Geoffrey Brindley known locally as The Jesus Man of Bradford was a well known figure in the city of Bradford, West Yorkshire for over 50 years. Brindley would walk the streets of Bradford dressed in a monk's habit and sandals waving hello and smiling to people wherever he went.

Life
Geoffrey Brindley, as the local legend goes gave up his job as a machinist to live in a cave near Settle in order to receive a message from God. He spent 12 days in the cave before setting off to Bradford wearing a habit. After moving to Bradford he would spend his days just walking the streets and became such a popular figure around the city that he regularly stopped at homes where his hosts served him a cooked dinner.

During his early life as a Christian, Mr Brindley is thought to have been arrested for causing a breach of the peace outside a bingo club whilst preaching about gambling and protesting about a Beatles concert.

In 2011, a petition nominating Bradford Jesus Man to carry the Olympic torch amassed over 23,000 signatures.

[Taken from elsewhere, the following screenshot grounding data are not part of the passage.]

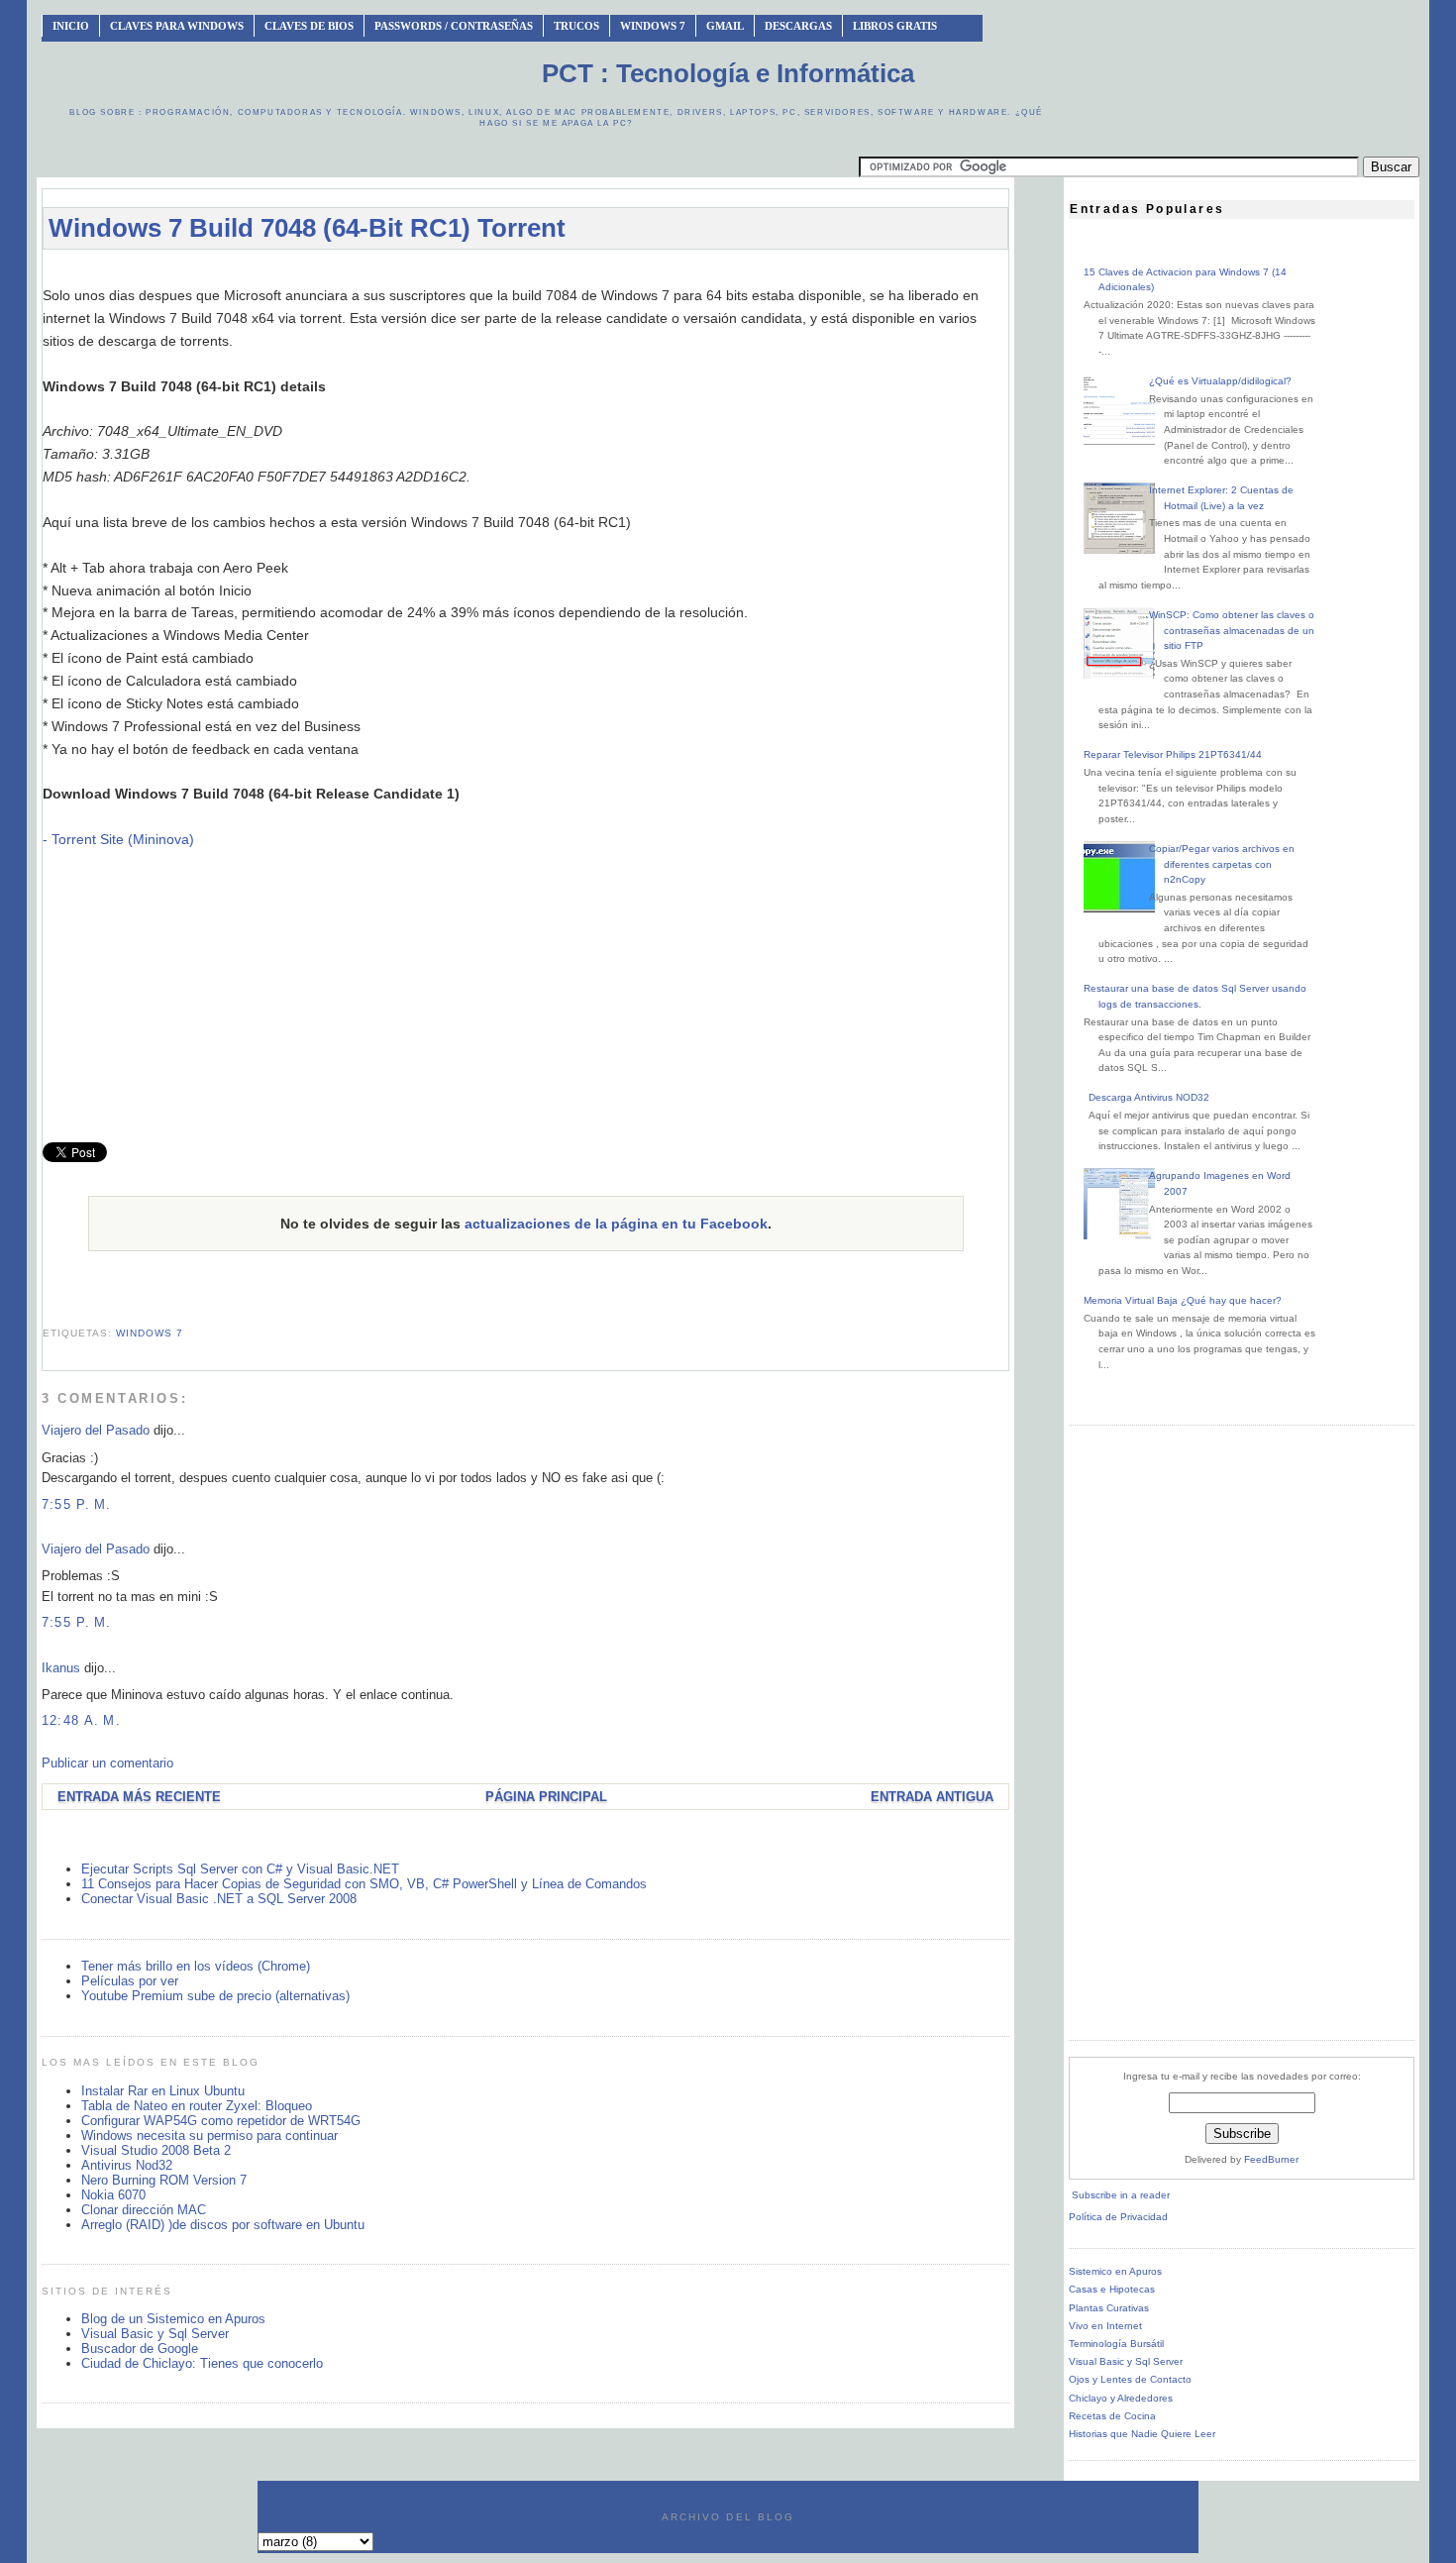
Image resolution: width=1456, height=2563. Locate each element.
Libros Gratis (895, 26)
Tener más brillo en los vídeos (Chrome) (195, 1966)
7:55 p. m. (77, 1504)
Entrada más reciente (139, 1796)
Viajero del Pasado (96, 1430)
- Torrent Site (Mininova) (118, 839)
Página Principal (546, 1796)
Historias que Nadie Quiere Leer (1142, 2433)
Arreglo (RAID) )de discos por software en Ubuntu (222, 2224)
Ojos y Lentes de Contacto (1130, 2379)
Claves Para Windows (177, 26)
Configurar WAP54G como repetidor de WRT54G (221, 2120)
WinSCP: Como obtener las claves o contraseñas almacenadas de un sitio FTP (1231, 630)
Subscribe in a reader (1121, 2194)
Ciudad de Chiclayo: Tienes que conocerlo (202, 2363)
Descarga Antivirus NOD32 (1149, 1097)
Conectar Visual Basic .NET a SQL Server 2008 (219, 1898)
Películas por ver (129, 1981)
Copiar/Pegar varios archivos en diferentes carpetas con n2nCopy (1222, 864)
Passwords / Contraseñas (453, 26)
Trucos (576, 26)
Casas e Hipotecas (1112, 2289)
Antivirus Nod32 (126, 2165)
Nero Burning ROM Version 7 (164, 2180)
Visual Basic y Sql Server (155, 2333)
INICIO (70, 26)
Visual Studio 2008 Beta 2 (156, 2150)
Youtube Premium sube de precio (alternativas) (215, 1995)
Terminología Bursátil (1116, 2343)
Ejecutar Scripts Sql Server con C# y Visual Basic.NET (240, 1869)
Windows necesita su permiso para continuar (209, 2135)
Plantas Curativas (1109, 2307)
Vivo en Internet (1105, 2325)
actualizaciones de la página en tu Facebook (616, 1223)
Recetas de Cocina (1112, 2415)
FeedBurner (1271, 2159)
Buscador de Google (139, 2348)
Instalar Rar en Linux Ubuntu (163, 2090)
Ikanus (61, 1667)
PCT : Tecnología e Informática (728, 73)
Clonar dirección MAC (143, 2209)
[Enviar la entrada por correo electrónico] (45, 1309)
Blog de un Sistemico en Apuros (173, 2318)
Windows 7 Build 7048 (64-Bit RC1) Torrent (307, 228)
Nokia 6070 (113, 2195)
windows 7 (149, 1333)
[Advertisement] (525, 274)
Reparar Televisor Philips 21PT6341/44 (1173, 754)
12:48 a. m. (81, 1720)
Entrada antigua (932, 1796)
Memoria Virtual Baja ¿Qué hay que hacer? (1183, 1300)
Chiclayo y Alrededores (1121, 2398)
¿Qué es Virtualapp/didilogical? (1220, 380)
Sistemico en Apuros (1115, 2271)
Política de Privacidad (1118, 2216)
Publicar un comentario (107, 1763)
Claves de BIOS (309, 26)
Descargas (798, 26)
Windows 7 (652, 26)
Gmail (725, 26)
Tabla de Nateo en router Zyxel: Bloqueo (196, 2105)
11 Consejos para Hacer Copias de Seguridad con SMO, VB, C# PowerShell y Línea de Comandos (364, 1883)
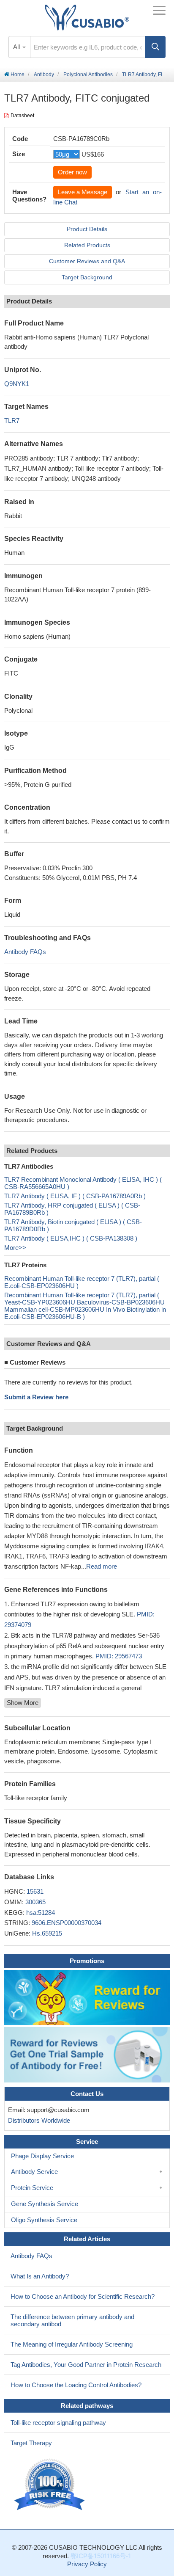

After his death, £2,000 was raised to build a statue of him in Baildon.

Death
Geoffrey Brindley, died aged 88 following a stroke and subsequent fall down the stairs at his home which had left him hospitalised. The death was not treated as suspicious but with little known about him, a request was put out in the town of Buxton to find any relatives. At his funeral hundreds of people lined the streets near Bradford Cathedral to pay their respects.